Records shown |
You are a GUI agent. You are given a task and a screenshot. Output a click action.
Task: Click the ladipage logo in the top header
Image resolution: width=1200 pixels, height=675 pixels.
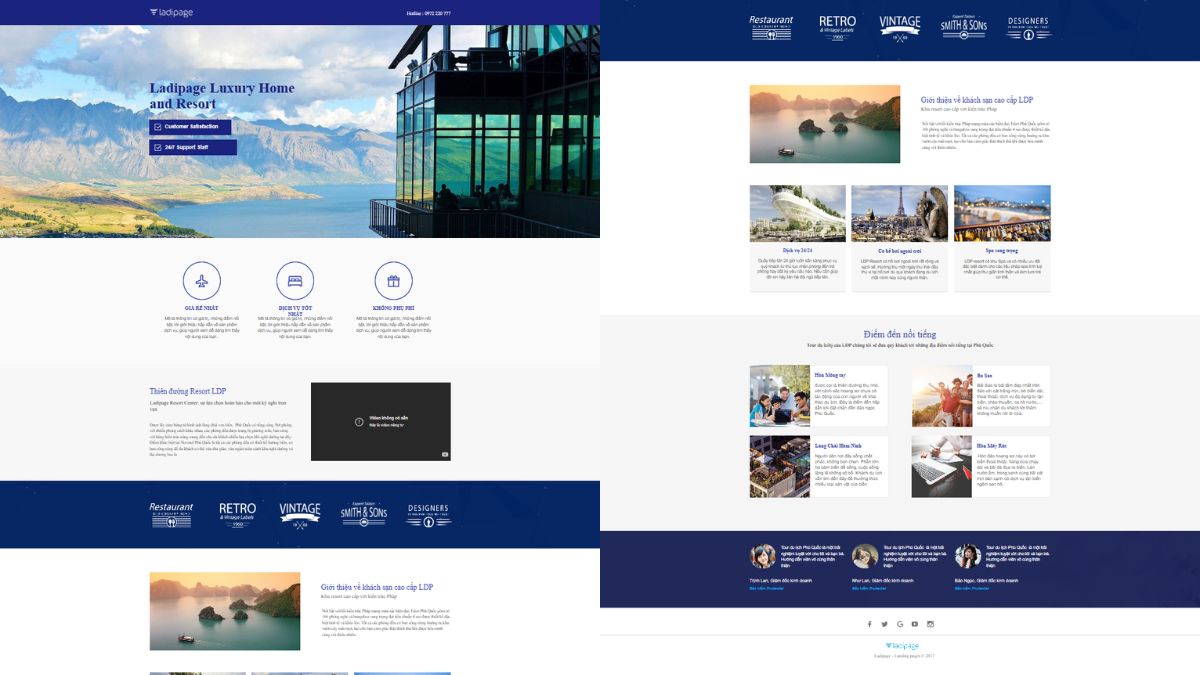tap(171, 12)
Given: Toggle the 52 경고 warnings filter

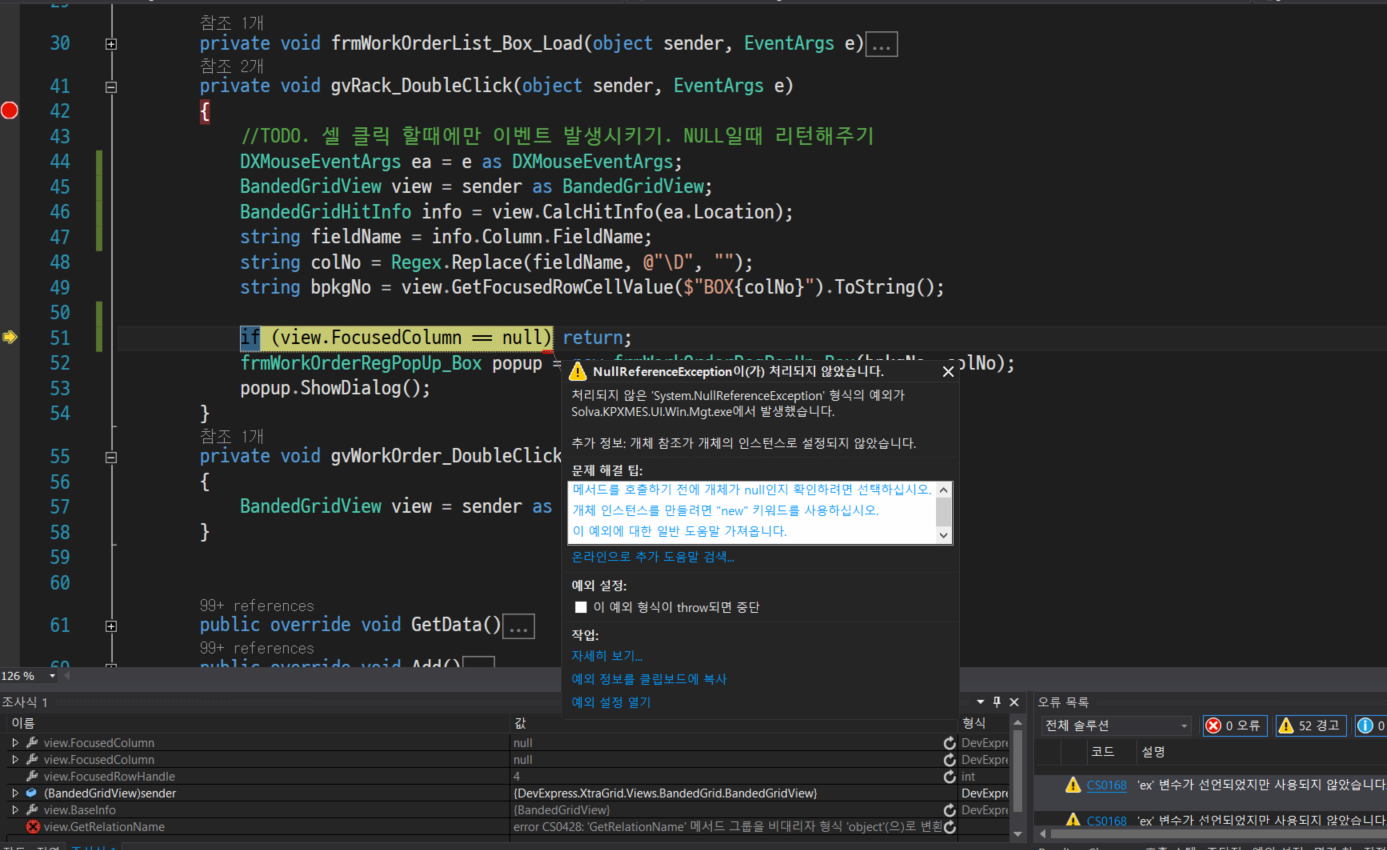Looking at the screenshot, I should tap(1311, 726).
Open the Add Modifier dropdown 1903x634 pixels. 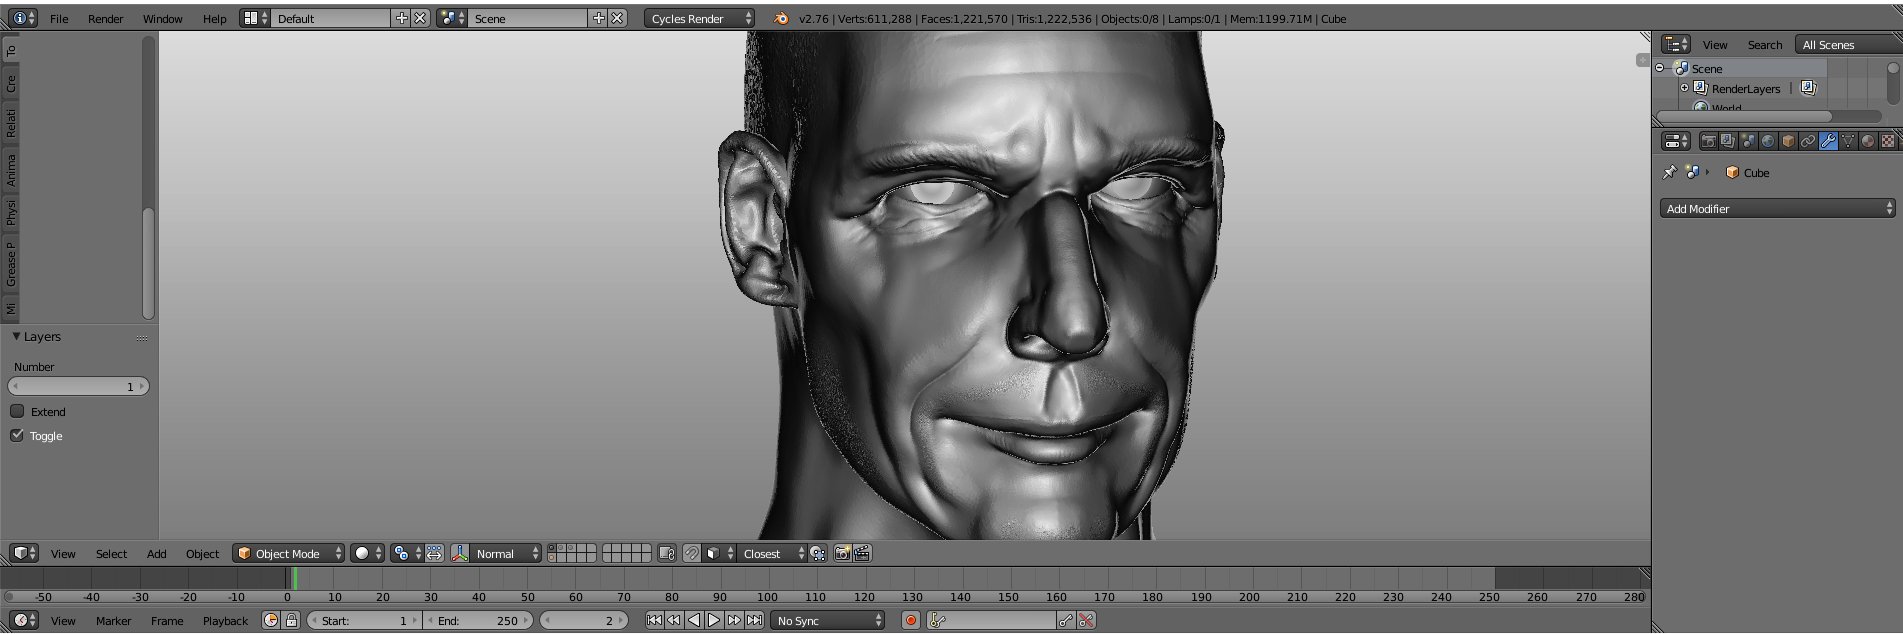click(1777, 208)
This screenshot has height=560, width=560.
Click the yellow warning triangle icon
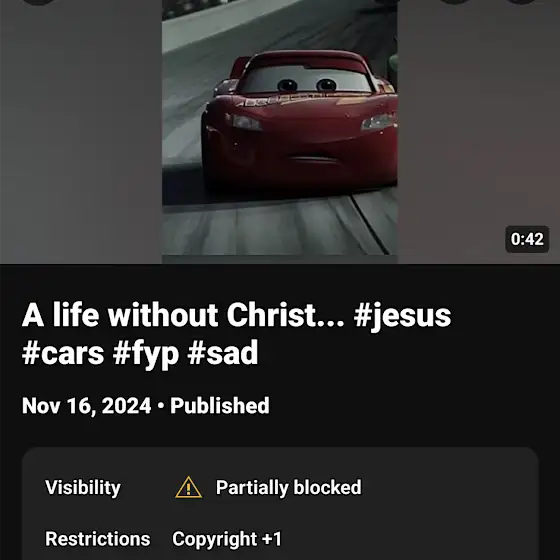[188, 488]
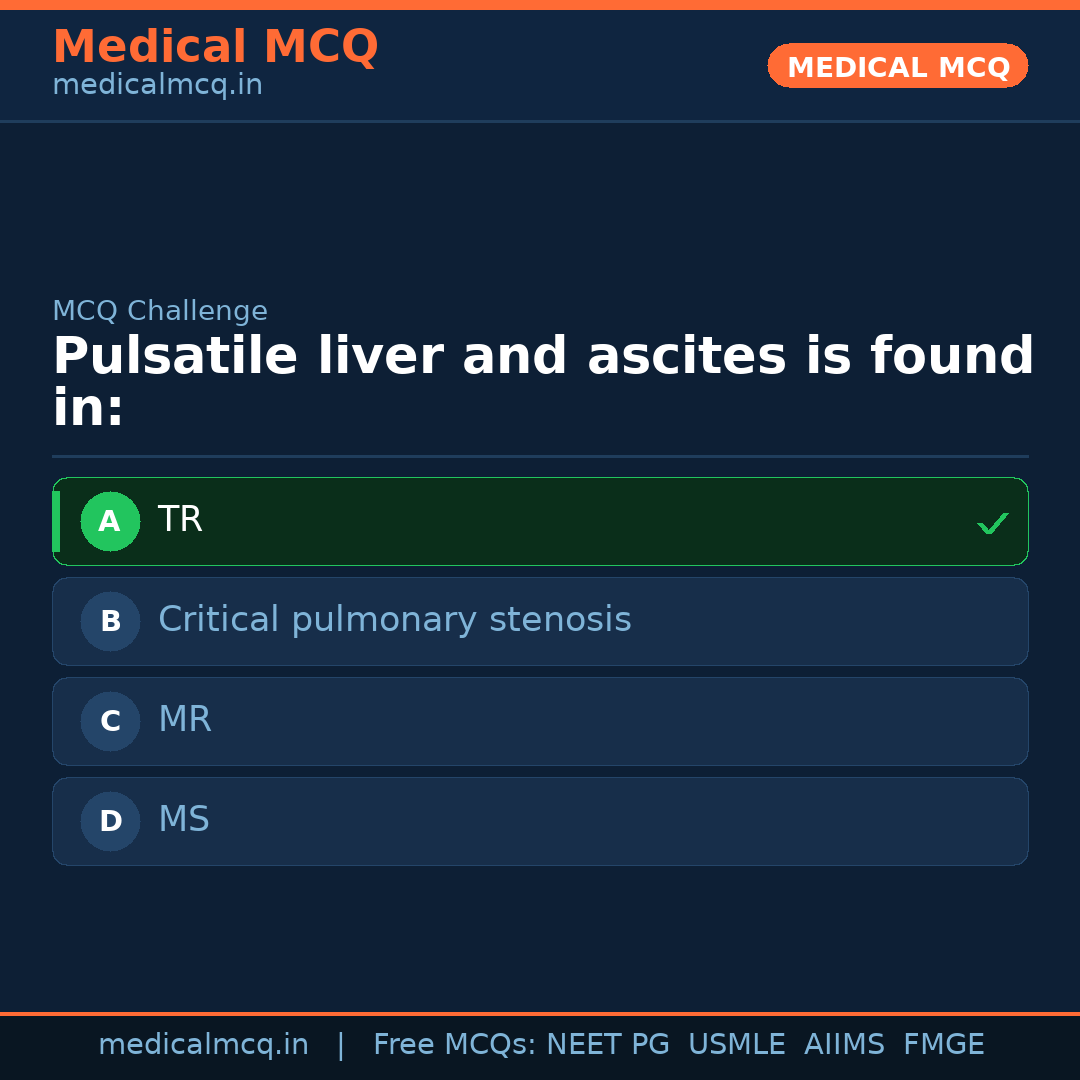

The task |
Take the lines from the one that contains "This screenshot has height=560, width=560." down to the last line of the listing above, both included, and set them down exactly, leaving out pictures.

Response below |
This screenshot has height=560, width=560.
Click the yellow warning triangle icon
[188, 488]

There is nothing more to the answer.